Hatırlayalım, şehîd veya şâhit; hayatını imanına şâhit kılan, yaşadığı zamana tanık olan anlamına geldiği gibi ‘örnek, model’ anlamına da gelir.
Onlar iman sözünü özleriyle ve fiilleriyle tasdîk ve şâhitlik ederler. Böylece sıddîk (doğruluk sembolü) olurlar.
‘Şehâdet’, hem Hakk’a şâhitlik etmeyi, hem de bunun göstergesi olarak Allah yolunda can vermeyi ifade eder.

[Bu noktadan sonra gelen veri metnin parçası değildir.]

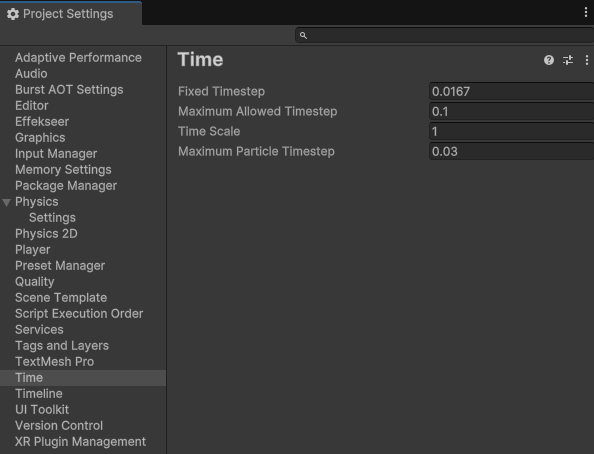Click the presets slider icon for Time

pos(567,60)
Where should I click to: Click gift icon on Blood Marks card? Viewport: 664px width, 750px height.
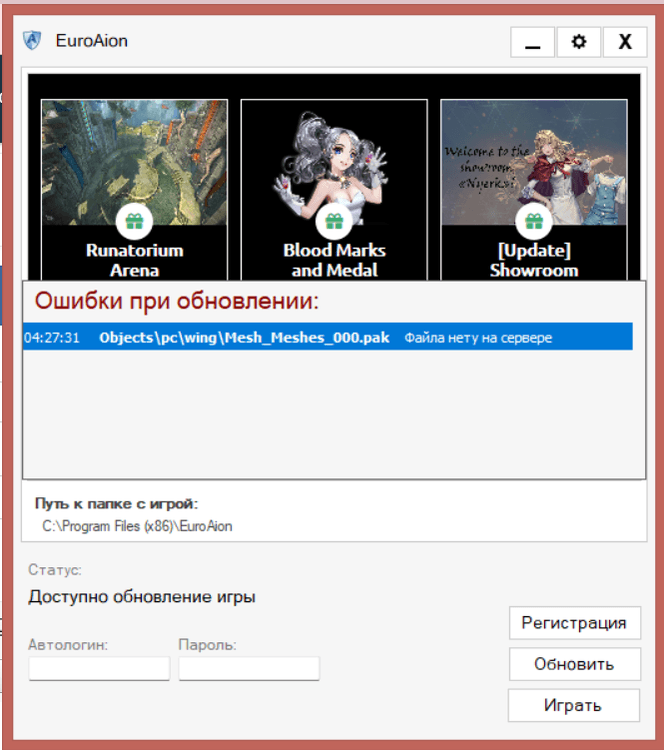334,221
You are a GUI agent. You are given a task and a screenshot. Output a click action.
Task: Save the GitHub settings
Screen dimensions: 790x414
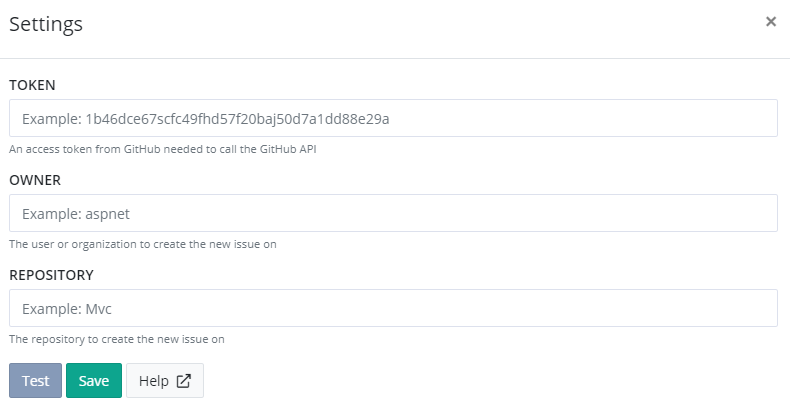94,381
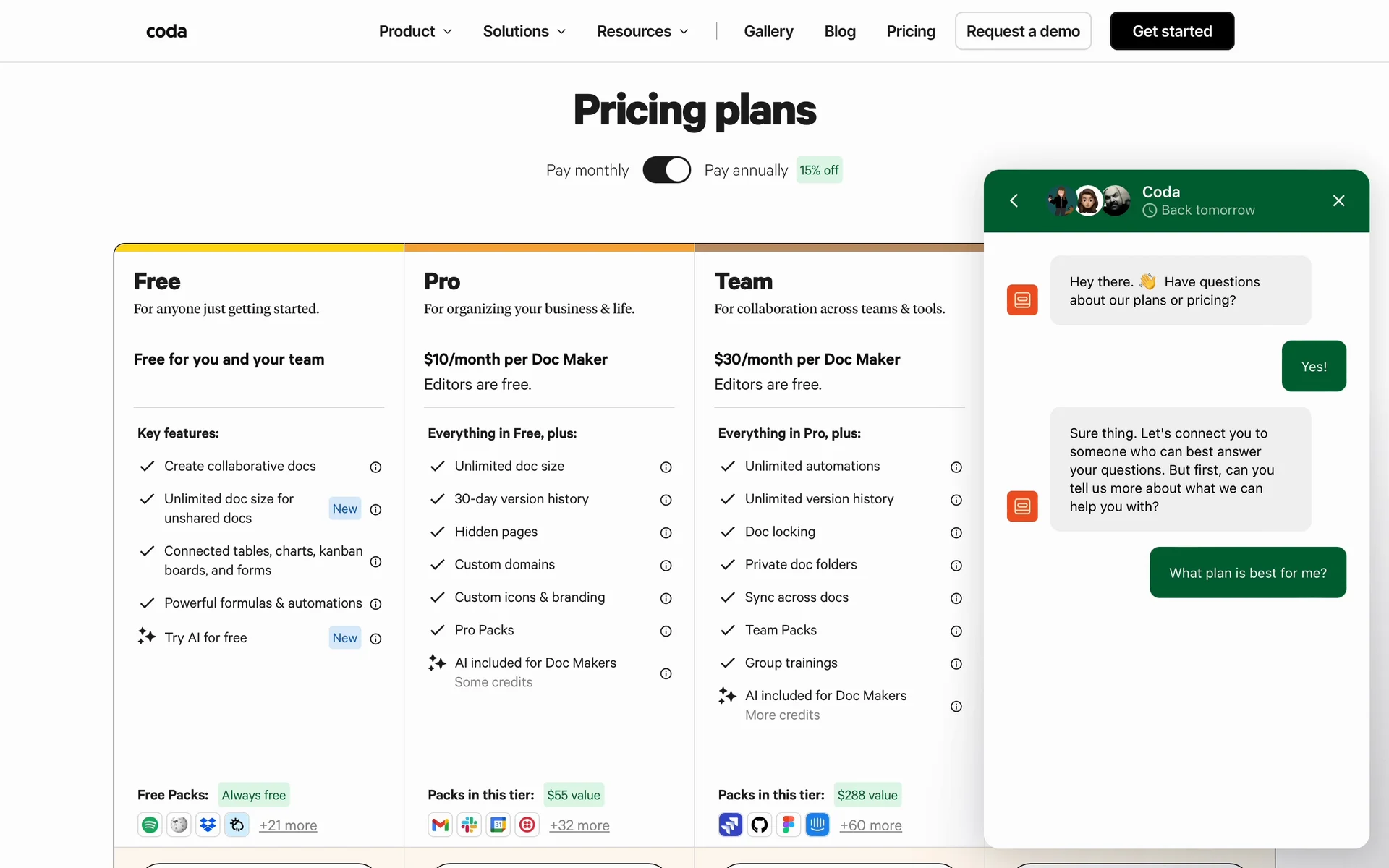
Task: Toggle the monthly/annual billing switch
Action: coord(666,170)
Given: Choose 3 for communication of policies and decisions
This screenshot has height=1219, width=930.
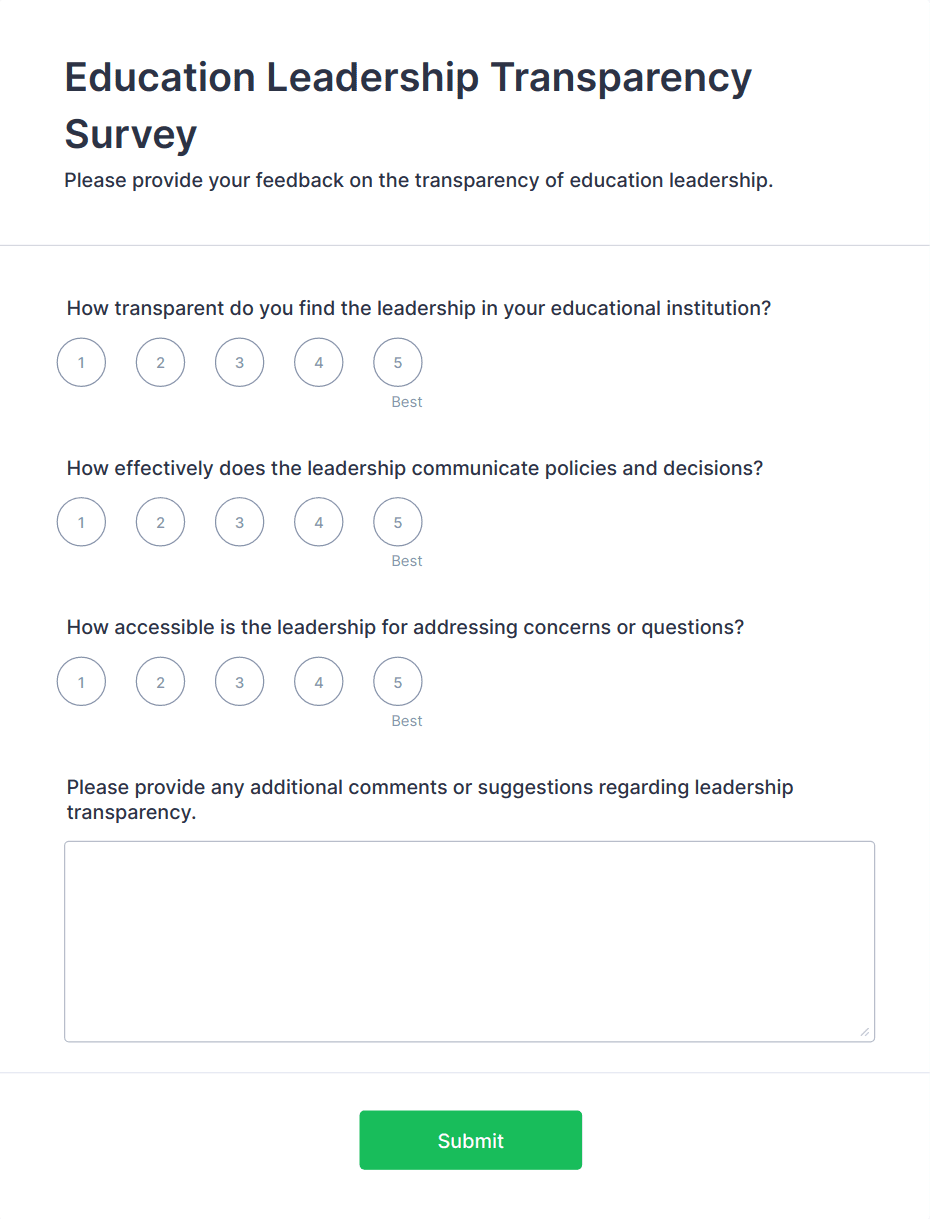Looking at the screenshot, I should (x=239, y=522).

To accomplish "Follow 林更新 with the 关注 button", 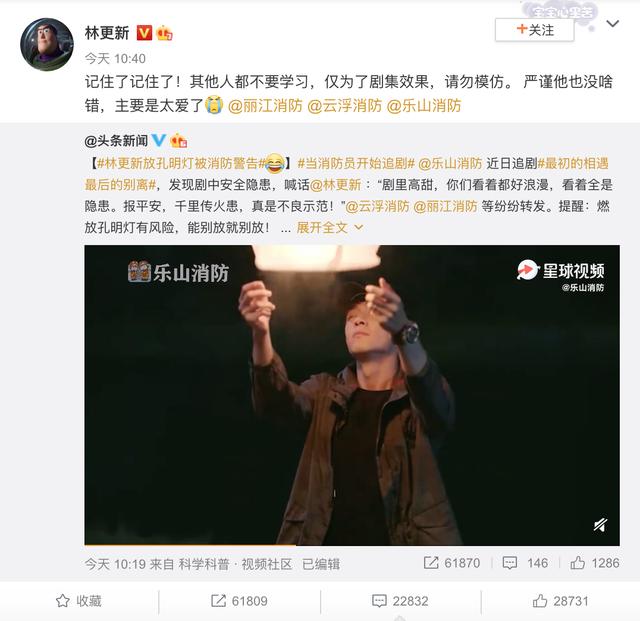I will 534,30.
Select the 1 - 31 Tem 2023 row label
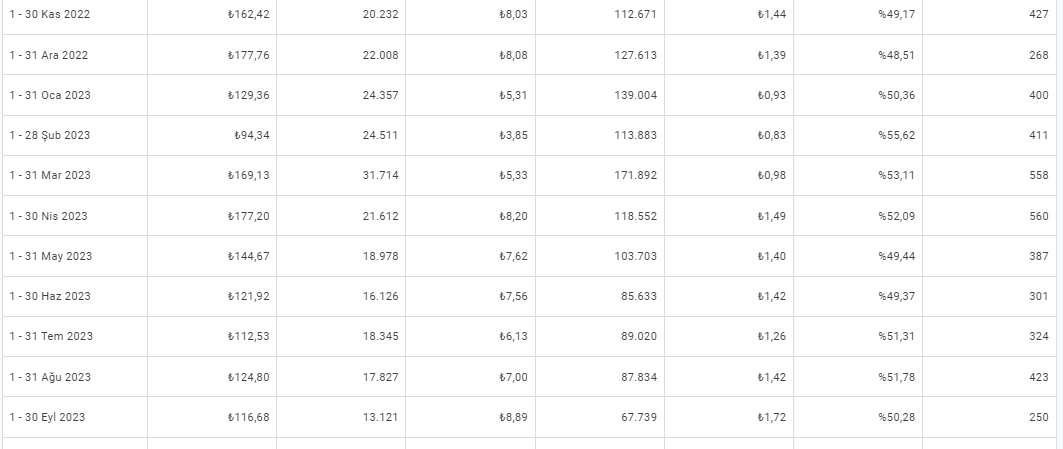 tap(51, 336)
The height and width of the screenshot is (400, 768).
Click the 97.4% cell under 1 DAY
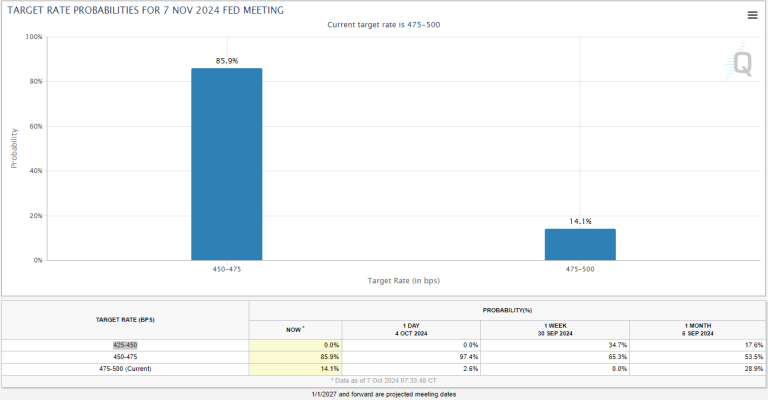[x=411, y=357]
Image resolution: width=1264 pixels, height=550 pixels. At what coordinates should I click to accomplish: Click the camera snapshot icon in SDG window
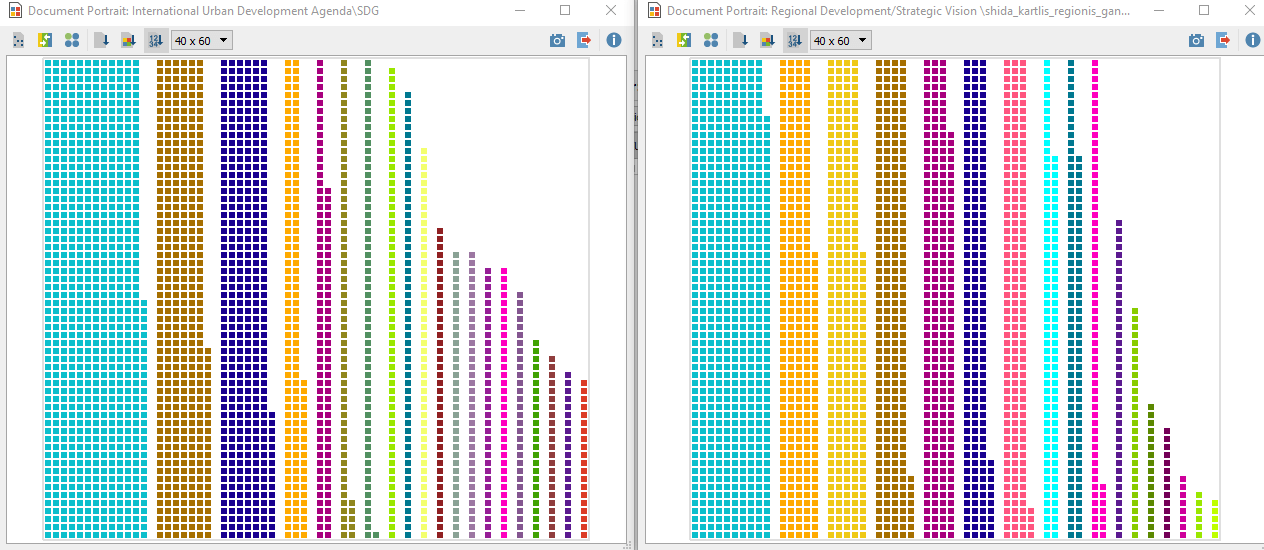tap(558, 41)
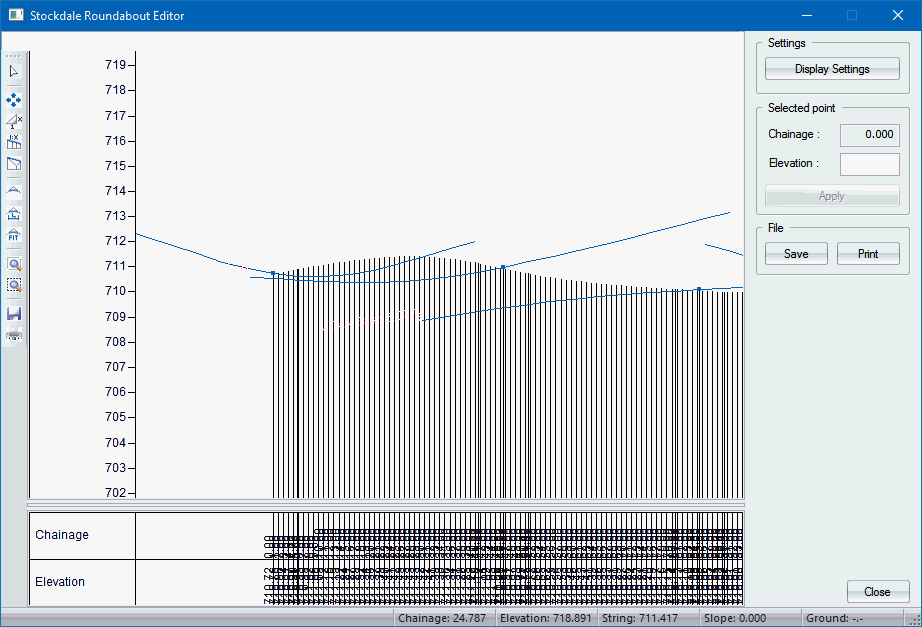Click the splitter bar between profile and table

[x=385, y=503]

-Şehâdet kelimesi: İman ilanı
Kelime-i Tevhid: “Lâ ilâhe illallah muhammedu’r-rasûlüllah-Allah’tan başka ilah (tanrı) yoktur, Hz. Muhammed O’nun rasûlüdür (elçisidir)” (Buhârî, Îmân/2. Müslim, Îmân/1 no: 93)
Kelime-i Şehâdet bunun başına ‘eşhedü’ ilavesiyle söylenir. Muhteva olarak aralarında fark yoktur.
“Eşhedü enlâ ilâhe illallah ve eşhedü enne Muhammeden abduhû ve rasûlühu-Ben şehâdet ederim ki Allah’tan başka ilah (tanrı) yoktur ve yine şehâdet ederim ki Hz. Muhammed O’nun kulu ve rasûlüdür (elçisidir).”
Şehâdet veya Tevhid Kelimesi iki bölümden, yani her iki cümledeki “lâ ilâhe illallah” da nefiy (red/inkâr), isbat (kabul) olmak üzere iki kısımdan meydana gelmektedir.
Birinci kısımda Allah’ın varlığını ve birliğini tasdik,
ikinci kısımda ise Hz. Muhammed’in O’nun son elçisi olduğunu kabul etmek yer alır.
Şüphesiz her iki cümle de dilde tekrar edilen bir zikir’den çok, daha geniş manası ve önemi olan bir iman itirafı ve iddiasıdır.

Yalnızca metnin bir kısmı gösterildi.